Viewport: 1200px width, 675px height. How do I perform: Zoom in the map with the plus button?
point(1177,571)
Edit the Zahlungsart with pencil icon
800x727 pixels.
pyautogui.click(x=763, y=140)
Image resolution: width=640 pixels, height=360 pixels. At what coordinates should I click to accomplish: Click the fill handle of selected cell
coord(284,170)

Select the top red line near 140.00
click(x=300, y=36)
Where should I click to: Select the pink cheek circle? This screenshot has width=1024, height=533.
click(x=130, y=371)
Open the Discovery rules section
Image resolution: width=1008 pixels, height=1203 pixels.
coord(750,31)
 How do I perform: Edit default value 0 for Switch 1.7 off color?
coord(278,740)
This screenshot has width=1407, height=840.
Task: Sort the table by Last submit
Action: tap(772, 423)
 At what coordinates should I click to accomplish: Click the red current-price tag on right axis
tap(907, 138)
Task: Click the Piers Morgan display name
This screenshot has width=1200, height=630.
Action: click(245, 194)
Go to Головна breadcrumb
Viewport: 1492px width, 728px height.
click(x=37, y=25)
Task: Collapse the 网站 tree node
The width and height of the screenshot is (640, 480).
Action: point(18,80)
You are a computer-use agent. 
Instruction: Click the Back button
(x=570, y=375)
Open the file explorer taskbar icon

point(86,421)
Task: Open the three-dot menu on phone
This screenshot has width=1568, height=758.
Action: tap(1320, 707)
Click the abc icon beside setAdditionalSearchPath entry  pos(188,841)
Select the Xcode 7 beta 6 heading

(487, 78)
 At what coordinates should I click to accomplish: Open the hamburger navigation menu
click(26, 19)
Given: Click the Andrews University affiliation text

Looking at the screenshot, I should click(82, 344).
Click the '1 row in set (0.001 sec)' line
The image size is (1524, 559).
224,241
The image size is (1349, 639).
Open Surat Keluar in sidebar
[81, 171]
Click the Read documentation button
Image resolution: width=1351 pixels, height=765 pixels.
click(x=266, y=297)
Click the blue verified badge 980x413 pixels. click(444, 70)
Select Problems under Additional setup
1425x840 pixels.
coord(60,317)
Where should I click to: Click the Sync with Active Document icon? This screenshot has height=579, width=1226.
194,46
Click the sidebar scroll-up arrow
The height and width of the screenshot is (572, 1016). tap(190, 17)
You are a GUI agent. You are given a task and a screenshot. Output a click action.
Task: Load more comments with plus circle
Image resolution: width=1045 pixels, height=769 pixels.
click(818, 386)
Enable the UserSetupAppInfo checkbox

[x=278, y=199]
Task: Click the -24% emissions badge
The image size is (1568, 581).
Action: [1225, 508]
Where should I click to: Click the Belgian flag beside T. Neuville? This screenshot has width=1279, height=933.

» **Stated goal**
Please copy the data above again, from the line with "Enable the UserSetupAppInfo checkbox" through the last line of the data.

» **Correct output**
Enable the UserSetupAppInfo checkbox

[x=278, y=199]
Task: Click the -24% emissions badge
The image size is (1568, 581).
Action: [1225, 508]
Where should I click to: Click the Belgian flag beside T. Neuville? This screenshot has width=1279, height=933.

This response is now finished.